(INSTRUCTION): Write out the Ingredient Amount Estimator page below word for word, in full, before the data.

Skip to main content

Ingredient Amount Estimator GFM

The Ingredient Amount Estimator Gap Filling Module estimates the amount of each ingredient in a food product based on nutritional data. It uses convex optimization (CVXPY) to minimize the difference between declared nutritional values on product packaging and calculated values derived from individual ingredient nutrients.

Quick Reference

PropertyDescription
Runs onFoodProcessingActivityNode with nutrient values available on parent nodes
DependenciesUnitWeightConversionGapFillingWorker, AddClientNodesGapFillingWorker, MatchProductNameGapFillingWorker, IngredientSplitterGapFillingWorker, NutrientSubdivisionGapFillingWorker, LinkTermToActivityNodeGapFillingWorker
Key InputProduct nutrient declaration, ingredient list with nutrient profiles
OutputEstimated ingredient amounts (kg per unit of parent product)
TriggerProduct has nutrient values and ingredient declaration

When It Runs

The module triggers when:

  1. The node is a FoodProcessingActivityNode
  2. Parent nodes have nutrient values available (from Application Programming Interface or database)
  3. The product has an ingredients declaration that has been parsed by the Ingredient Splitter Gap Filling Module
  4. All required dependency Gap Filling Modules have completed

Key Output

The module produces:

  • Ingredient amounts: Estimated weight of each ingredient in kg per unit of parent product
  • Solution status: Optimization solver status (optimal, infeasible, unbounded)

(PROVIDED MATERIAL):
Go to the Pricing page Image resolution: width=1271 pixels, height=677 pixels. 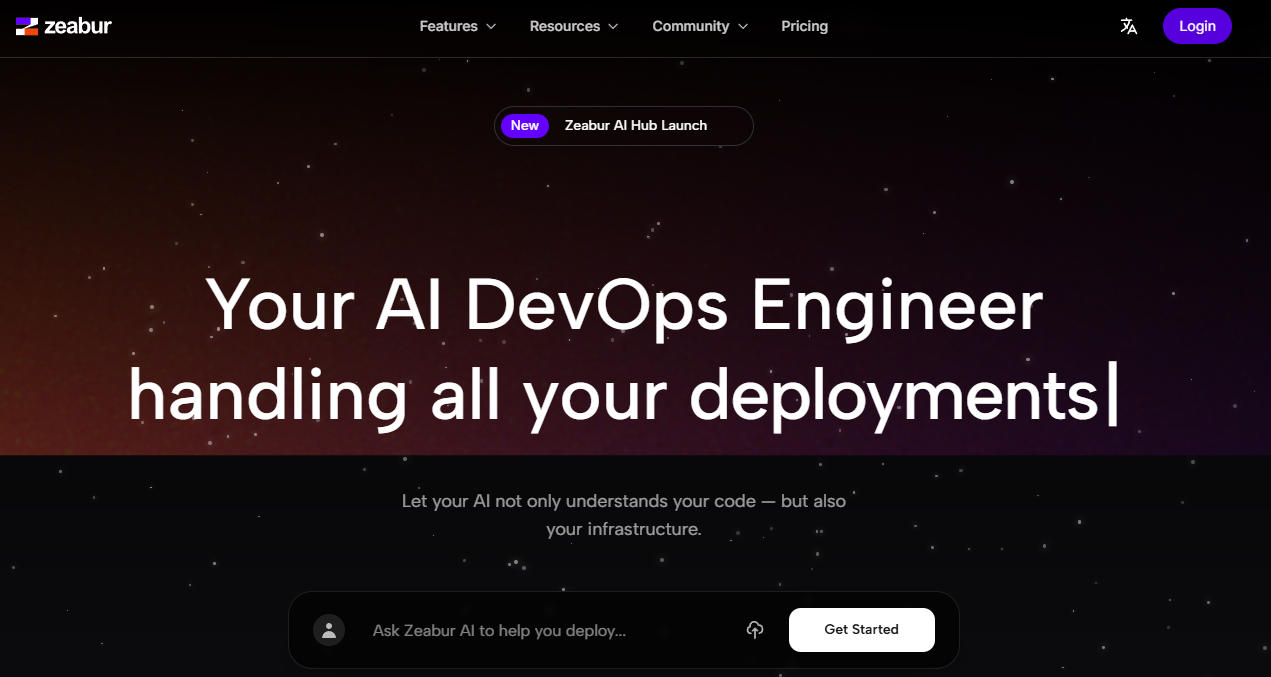(804, 26)
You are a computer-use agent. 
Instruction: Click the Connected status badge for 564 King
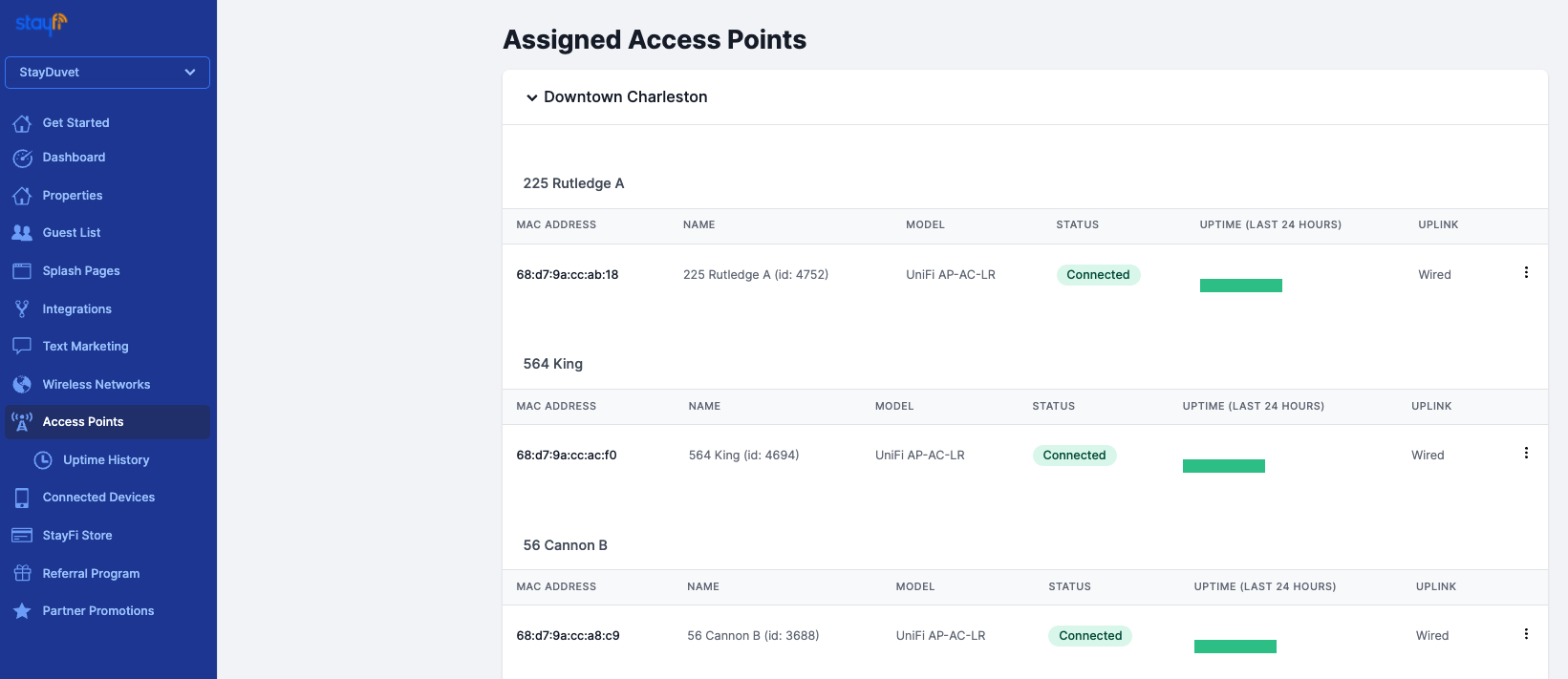(1074, 456)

(RESULT OF THIS EXERCISE):
Skip to main content

Ingredient Amount Estimator GFM

The Ingredient Amount Estimator Gap Filling Module estimates the amount of each ingredient in a food product based on nutritional data. It uses convex optimization (CVXPY) to minimize the difference between declared nutritional values on product packaging and calculated values derived from individual ingredient nutrients.

Quick Reference

PropertyDescription
Runs onFoodProcessingActivityNode with nutrient values available on parent nodes
DependenciesUnitWeightConversionGapFillingWorker, AddClientNodesGapFillingWorker, MatchProductNameGapFillingWorker, IngredientSplitterGapFillingWorker, NutrientSubdivisionGapFillingWorker, LinkTermToActivityNodeGapFillingWorker
Key InputProduct nutrient declaration, ingredient list with nutrient profiles
OutputEstimated ingredient amounts (kg per unit of parent product)
TriggerProduct has nutrient values and ingredient declaration

When It Runs

The module triggers when:

  1. The node is a FoodProcessingActivityNode
  2. Parent nodes have nutrient values available (from Application Programming Interface or database)
  3. The product has an ingredients declaration that has been parsed by the Ingredient Splitter Gap Filling Module
  4. All required dependency Gap Filling Modules have completed

Key Output

The module produces:

  • Ingredient amounts: Estimated weight of each ingredient in kg per unit of parent product
  • Solution status: Optimization solver status (optimal, infeasible, unbounded)